The U.S. Nuclear Regulatory Commission (NRC) is considering issuance of an exemption from Title 10 of the Code of Federal Regulations (10 CFR) part 50.60 and 10 CFR part 50, Appendix G, for Facility Operating License No. NPF-6, issued to Entergy Operations, Inc. (the licensee), for operation of the Arkansas Nuclear One, Unit 2 (ANO-2), nuclear power plant, located in Pope County, Arkansas. Therefore, as required by 10 CFR 51.21, the NRC is issuing this environmental assessment and finding of no significant impact.

Environmental Assessment

Identification of the Proposed Action

The proposed action would allow a one-time exemption from 10 CFR part 50, Appendix G requirements that pressure-temperature (P-T) limits be established for reactor pressure vessels (RPVs) during normal operating and hydrostatic or leak testing conditions. Specifically, 10 CFR part 50, Appendix G, states that “[t]he appropriate requirements on both the pressure-temperature limits and the minimum permissible temperature must be met for all conditions.” Appendix G of 10 CFR part 50 specifies that the requirements for these limits are contained in the American Society of Mechanical Engineers (ASME) Boiler and Pressure Vessel Code (Code), Section XI, Appendix G.
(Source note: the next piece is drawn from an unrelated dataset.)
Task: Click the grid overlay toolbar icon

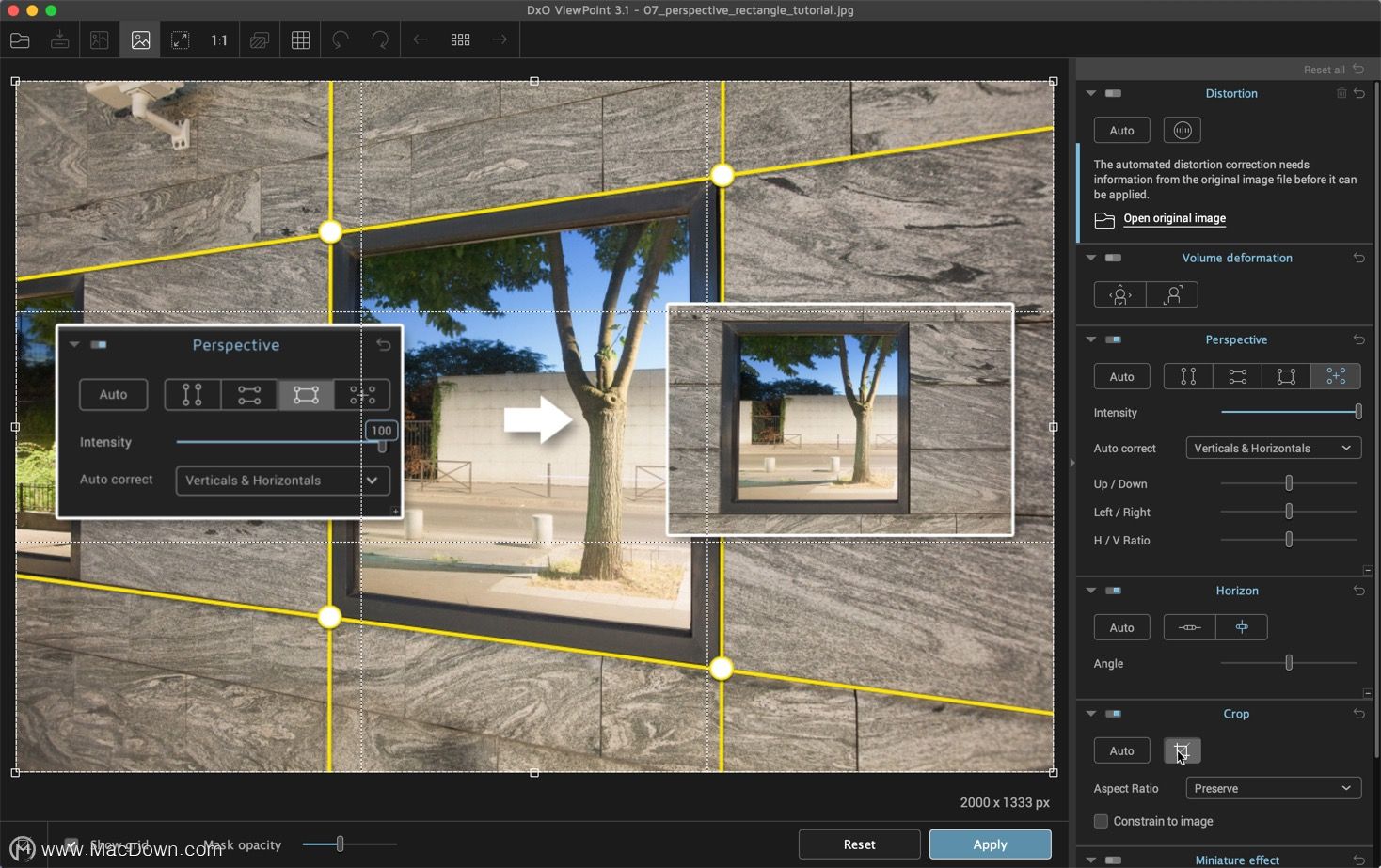Action: [x=300, y=39]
To address provisions of an amendment to the Technical Specifications (TSs) P-T limits and low-temperature overpressure protection (LTOP) system TS restrictions, the licensee requested in its submittal dated October 30, 2001, as supplemented by letters dated February 25 and March 13, 2002, that the NRC staff exempt the ANO-2 nuclear power plant from the requirements of 10 CFR part 50, Appendix G. The exemption requested would allow the use of ASME Code Case N-641 in establishing the reactor vessel pressure limits at low temperatures.
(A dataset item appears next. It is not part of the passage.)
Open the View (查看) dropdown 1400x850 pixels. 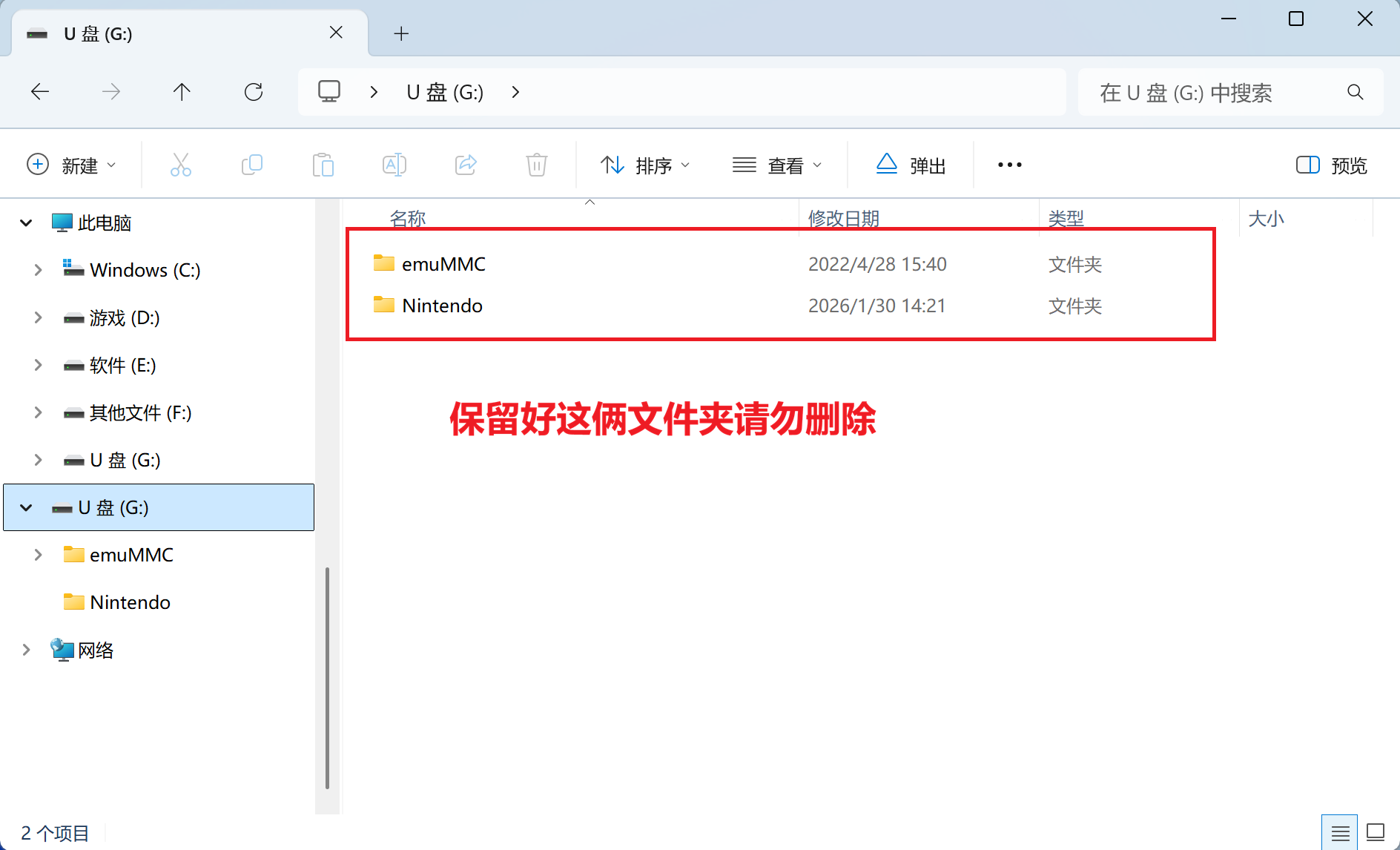tap(776, 165)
Code Case N-641 permits the use of an alternate reference fracture toughness (KIC fracture toughness curve instead of the KIA fracture toughness curve) for reactor vessel materials in determining the P-T limits, LTOP system setpoints, and LTOP system effective temperature (also known as the LTOP system enable temperature, Tenable), and provides for plant-specific evaluation of Tenable. Since the KIC fracture toughness curve shown in ASME Section XI, Appendix A, Figure A-2200-1 (the KIC fracture toughness curve) provides greater allowable fracture toughness than the corresponding KIA fracture toughness curve of ASME Section XI, Appendix G, Figure G-2210-1 (the KIA fracture toughness curve), and a plant-specific evaluation of Tenable would give lower values of Tenable than use of a generic bounding evaluation for Tenable, use of Code Case N-641 for establishing the P-T limits, LTOP system setpoints, and Tenable would be less conservative than the methodology currently endorsed by 10 CFR part 50, Appendix G. Although the use of the KIC fracture toughness curve in ASME Code Case N-641 was recently incorporated into Appendix G to Section XI of the ASME Code, an exemption is still needed because 10 CFR part 50, Appendix G requires a licensee's analysis to use an edition and addenda of Section XI of the ASME Code incorporated by reference into 10 CFR part 50, Section 50.55a, i.e., the editions through 1995 and addenda through the 1996 addenda (which do not include the provisions of Code Case N-641). Therefore, an exemption to apply the Code case is required by 10 CFR part 50, Section 50.60.

The proposed action is in accordance with the licensee's application for exemption dated October 30, 2001, as supplemented by letters dated February 25 and March 13, 2002.

The Need for the Proposed Action

ASME Code Case N-641 is needed to revise the method used to determine the reactor coolant system (RCS) P-T limits, LTOP setpoints, and Tenable.

The purpose of 10 CFR part 50, Section 50.60(a), and 10 CFR part 50, Appendix G, is to protect the integrity of the reactor coolant pressure boundary (RCPB) in nuclear power plants. This is accomplished through these regulations that, in part, specify fracture toughness requirements for ferritic materials of the RCPB. Pursuant to 10 CFR part 50, Appendix G, it is required that P-T limits for the RCS be at least as conservative as those obtained by applying the methodology of the ASME Code, Section XI, Appendix G.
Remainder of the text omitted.